# START OF Records supplied

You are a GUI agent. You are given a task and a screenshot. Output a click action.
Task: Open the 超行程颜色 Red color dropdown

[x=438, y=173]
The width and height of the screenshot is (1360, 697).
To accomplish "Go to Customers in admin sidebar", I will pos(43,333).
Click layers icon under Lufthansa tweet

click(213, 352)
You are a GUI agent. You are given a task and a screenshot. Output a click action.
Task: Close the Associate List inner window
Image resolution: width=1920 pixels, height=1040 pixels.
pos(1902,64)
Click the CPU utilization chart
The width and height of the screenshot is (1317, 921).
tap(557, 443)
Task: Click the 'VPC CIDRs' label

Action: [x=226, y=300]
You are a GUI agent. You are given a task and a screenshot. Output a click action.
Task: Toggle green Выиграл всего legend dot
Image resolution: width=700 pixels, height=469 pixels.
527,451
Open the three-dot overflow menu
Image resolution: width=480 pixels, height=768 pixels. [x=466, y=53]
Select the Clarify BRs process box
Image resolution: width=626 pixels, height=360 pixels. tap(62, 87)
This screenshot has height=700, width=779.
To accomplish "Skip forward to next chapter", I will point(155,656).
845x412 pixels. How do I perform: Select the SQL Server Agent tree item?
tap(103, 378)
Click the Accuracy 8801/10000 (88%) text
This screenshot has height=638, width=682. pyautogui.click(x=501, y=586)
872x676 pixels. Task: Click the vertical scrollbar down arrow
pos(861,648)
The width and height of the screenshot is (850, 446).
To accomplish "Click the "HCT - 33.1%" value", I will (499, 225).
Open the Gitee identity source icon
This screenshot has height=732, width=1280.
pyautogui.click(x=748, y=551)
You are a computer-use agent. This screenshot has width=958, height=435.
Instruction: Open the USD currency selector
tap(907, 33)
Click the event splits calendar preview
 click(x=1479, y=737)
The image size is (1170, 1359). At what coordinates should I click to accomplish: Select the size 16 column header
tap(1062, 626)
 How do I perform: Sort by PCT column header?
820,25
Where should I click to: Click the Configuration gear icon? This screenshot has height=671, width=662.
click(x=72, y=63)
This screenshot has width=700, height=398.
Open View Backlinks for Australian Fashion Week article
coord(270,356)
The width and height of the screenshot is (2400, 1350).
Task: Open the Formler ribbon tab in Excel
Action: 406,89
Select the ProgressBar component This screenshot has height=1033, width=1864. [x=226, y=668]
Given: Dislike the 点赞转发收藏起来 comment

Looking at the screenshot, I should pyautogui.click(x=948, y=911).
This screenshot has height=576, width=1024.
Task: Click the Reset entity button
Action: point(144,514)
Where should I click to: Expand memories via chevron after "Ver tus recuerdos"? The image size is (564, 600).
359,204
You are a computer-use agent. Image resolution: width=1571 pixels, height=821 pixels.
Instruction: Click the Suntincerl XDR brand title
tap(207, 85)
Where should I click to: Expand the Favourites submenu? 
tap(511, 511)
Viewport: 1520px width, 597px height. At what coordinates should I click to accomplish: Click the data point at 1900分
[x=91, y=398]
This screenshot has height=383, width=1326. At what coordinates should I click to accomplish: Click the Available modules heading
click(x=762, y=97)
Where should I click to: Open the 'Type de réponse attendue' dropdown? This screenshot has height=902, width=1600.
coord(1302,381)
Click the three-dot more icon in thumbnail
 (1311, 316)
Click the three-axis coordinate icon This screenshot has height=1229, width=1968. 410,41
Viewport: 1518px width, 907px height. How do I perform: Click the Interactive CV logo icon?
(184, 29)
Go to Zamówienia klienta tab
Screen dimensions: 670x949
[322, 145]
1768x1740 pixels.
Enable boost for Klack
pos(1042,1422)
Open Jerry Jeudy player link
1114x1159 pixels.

# END OF Records supplied

| Stated goal |
Repeat every item above word for word.

| Exercise solution |
You are a GUI agent. You are given a task and a screenshot. Output a click action.
Task: Open the 超行程颜色 Red color dropdown

[x=438, y=173]
The width and height of the screenshot is (1360, 697).
To accomplish "Go to Customers in admin sidebar", I will pos(43,333).
Click layers icon under Lufthansa tweet

click(213, 352)
You are a GUI agent. You are given a task and a screenshot. Output a click action.
Task: Close the Associate List inner window
Image resolution: width=1920 pixels, height=1040 pixels.
pos(1902,64)
Click the CPU utilization chart
The width and height of the screenshot is (1317, 921).
tap(557, 443)
Task: Click the 'VPC CIDRs' label

Action: [x=226, y=300]
You are a GUI agent. You are given a task and a screenshot. Output a click action.
Task: Toggle green Выиграл всего legend dot
Image resolution: width=700 pixels, height=469 pixels.
527,451
Open the three-dot overflow menu
Image resolution: width=480 pixels, height=768 pixels. [x=466, y=53]
Select the Clarify BRs process box
Image resolution: width=626 pixels, height=360 pixels. tap(62, 87)
This screenshot has height=700, width=779.
To accomplish "Skip forward to next chapter", I will point(155,656).
845x412 pixels. How do I perform: Select the SQL Server Agent tree item?
tap(103, 378)
Click the Accuracy 8801/10000 (88%) text
This screenshot has height=638, width=682. pyautogui.click(x=501, y=586)
872x676 pixels. Task: Click the vertical scrollbar down arrow
pos(861,648)
The width and height of the screenshot is (850, 446).
To accomplish "Click the "HCT - 33.1%" value", I will (499, 225).
Open the Gitee identity source icon
This screenshot has height=732, width=1280.
pyautogui.click(x=748, y=551)
You are a computer-use agent. This screenshot has width=958, height=435.
Instruction: Open the USD currency selector
tap(907, 33)
Click the event splits calendar preview
 click(x=1479, y=737)
The image size is (1170, 1359). At what coordinates should I click to accomplish: Select the size 16 column header
tap(1062, 626)
 How do I perform: Sort by PCT column header?
820,25
Where should I click to: Click the Configuration gear icon? This screenshot has height=671, width=662.
click(x=72, y=63)
This screenshot has width=700, height=398.
Open View Backlinks for Australian Fashion Week article
coord(270,356)
The width and height of the screenshot is (2400, 1350).
Task: Open the Formler ribbon tab in Excel
Action: 406,89
Select the ProgressBar component This screenshot has height=1033, width=1864. [x=226, y=668]
Given: Dislike the 点赞转发收藏起来 comment

Looking at the screenshot, I should pyautogui.click(x=948, y=911).
This screenshot has height=576, width=1024.
Task: Click the Reset entity button
Action: point(144,514)
Where should I click to: Expand memories via chevron after "Ver tus recuerdos"? The image size is (564, 600).
359,204
You are a computer-use agent. Image resolution: width=1571 pixels, height=821 pixels.
Instruction: Click the Suntincerl XDR brand title
tap(207, 85)
Where should I click to: Expand the Favourites submenu? 
tap(511, 511)
Viewport: 1520px width, 597px height. At what coordinates should I click to accomplish: Click the data point at 1900分
[x=91, y=398]
This screenshot has height=383, width=1326. At what coordinates should I click to accomplish: Click the Available modules heading
click(x=762, y=97)
Where should I click to: Open the 'Type de réponse attendue' dropdown? This screenshot has height=902, width=1600.
coord(1302,381)
Click the three-dot more icon in thumbnail
 (1311, 316)
Click the three-axis coordinate icon This screenshot has height=1229, width=1968. 410,41
Viewport: 1518px width, 907px height. How do I perform: Click the Interactive CV logo icon?
(184, 29)
Go to Zamówienia klienta tab
Screen dimensions: 670x949
[322, 145]
1768x1740 pixels.
Enable boost for Klack
pos(1042,1422)
Open Jerry Jeudy player link
1114x1159 pixels.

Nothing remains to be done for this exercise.